=== Begin Enclosure ===

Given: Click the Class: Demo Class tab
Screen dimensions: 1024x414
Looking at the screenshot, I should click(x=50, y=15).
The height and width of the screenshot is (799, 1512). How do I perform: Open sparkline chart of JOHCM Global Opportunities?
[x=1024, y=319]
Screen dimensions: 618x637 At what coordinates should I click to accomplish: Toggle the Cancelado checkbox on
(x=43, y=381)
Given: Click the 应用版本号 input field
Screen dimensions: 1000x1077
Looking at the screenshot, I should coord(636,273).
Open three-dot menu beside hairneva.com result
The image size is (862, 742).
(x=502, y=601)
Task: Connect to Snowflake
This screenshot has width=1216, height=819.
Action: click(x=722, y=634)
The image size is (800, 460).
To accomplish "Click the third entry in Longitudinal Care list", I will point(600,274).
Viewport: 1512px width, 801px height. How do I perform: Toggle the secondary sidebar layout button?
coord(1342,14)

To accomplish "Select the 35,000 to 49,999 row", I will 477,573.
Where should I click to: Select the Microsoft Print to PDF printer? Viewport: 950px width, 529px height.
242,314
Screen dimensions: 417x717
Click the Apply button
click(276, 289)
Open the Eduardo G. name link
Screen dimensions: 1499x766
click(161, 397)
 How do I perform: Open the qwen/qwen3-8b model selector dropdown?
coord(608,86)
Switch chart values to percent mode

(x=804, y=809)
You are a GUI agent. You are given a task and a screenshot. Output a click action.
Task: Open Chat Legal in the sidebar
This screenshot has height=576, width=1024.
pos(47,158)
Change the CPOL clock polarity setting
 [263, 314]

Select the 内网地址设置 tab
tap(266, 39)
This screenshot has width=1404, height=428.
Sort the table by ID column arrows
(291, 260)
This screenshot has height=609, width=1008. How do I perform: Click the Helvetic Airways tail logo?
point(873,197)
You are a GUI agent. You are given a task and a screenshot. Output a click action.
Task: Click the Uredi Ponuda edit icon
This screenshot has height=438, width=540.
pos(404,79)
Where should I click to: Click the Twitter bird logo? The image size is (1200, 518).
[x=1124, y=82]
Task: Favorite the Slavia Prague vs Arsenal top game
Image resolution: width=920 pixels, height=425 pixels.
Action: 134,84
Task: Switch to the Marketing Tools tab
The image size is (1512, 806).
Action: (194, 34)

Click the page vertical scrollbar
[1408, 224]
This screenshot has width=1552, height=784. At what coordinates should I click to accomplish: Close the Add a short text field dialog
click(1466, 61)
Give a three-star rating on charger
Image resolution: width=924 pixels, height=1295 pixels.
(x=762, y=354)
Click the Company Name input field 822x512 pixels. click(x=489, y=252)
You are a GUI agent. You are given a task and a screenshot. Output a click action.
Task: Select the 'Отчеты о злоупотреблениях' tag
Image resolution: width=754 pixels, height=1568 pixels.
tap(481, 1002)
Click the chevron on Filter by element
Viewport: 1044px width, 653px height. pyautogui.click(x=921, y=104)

=== End Enclosure ===

How many of the lines above include the string "input"? Only the number should be written.

2